WHAT IS EXPECTED> Using the entries that follow, write out the line containing "Instruction: Click the 放弃 button", the line containing "Given: Open Report Admin in navigation bar", and every line between them, exactly and nothing else.

DATASET RECORDS>
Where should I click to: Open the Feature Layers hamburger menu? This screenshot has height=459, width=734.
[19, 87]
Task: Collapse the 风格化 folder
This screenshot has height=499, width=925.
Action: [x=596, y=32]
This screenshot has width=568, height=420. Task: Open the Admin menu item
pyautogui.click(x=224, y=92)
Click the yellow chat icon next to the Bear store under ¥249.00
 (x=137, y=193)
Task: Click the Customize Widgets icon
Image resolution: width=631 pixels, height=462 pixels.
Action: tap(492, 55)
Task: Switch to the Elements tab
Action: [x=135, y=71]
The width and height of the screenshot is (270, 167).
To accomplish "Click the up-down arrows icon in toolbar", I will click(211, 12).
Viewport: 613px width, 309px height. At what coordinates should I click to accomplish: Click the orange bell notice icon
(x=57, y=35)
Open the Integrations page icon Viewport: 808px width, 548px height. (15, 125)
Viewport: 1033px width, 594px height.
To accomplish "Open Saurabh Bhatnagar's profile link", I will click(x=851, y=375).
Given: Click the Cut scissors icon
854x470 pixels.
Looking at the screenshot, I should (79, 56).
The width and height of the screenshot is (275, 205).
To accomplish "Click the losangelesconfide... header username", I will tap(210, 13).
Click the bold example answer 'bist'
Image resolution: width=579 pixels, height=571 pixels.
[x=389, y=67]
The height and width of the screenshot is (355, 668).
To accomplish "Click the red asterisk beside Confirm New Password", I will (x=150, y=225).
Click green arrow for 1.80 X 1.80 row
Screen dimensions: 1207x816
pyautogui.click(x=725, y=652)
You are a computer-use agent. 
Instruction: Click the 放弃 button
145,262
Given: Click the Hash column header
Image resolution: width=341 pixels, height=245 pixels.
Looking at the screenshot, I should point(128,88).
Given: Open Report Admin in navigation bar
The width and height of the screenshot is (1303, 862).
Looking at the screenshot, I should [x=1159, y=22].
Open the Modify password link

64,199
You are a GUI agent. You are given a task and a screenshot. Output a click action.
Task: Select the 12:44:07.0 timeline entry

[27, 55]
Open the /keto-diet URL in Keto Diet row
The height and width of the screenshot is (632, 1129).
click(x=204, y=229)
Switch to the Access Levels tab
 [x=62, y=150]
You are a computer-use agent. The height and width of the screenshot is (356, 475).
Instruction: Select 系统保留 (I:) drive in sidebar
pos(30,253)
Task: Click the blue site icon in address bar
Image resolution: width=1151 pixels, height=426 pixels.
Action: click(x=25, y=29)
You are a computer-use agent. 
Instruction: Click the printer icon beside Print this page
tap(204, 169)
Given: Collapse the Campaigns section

SOLUTION TO THIS TASK>
Instruction: Click the 放弃 button
145,262
Given: Click the Hash column header
Image resolution: width=341 pixels, height=245 pixels.
Looking at the screenshot, I should point(128,88).
Given: Open Report Admin in navigation bar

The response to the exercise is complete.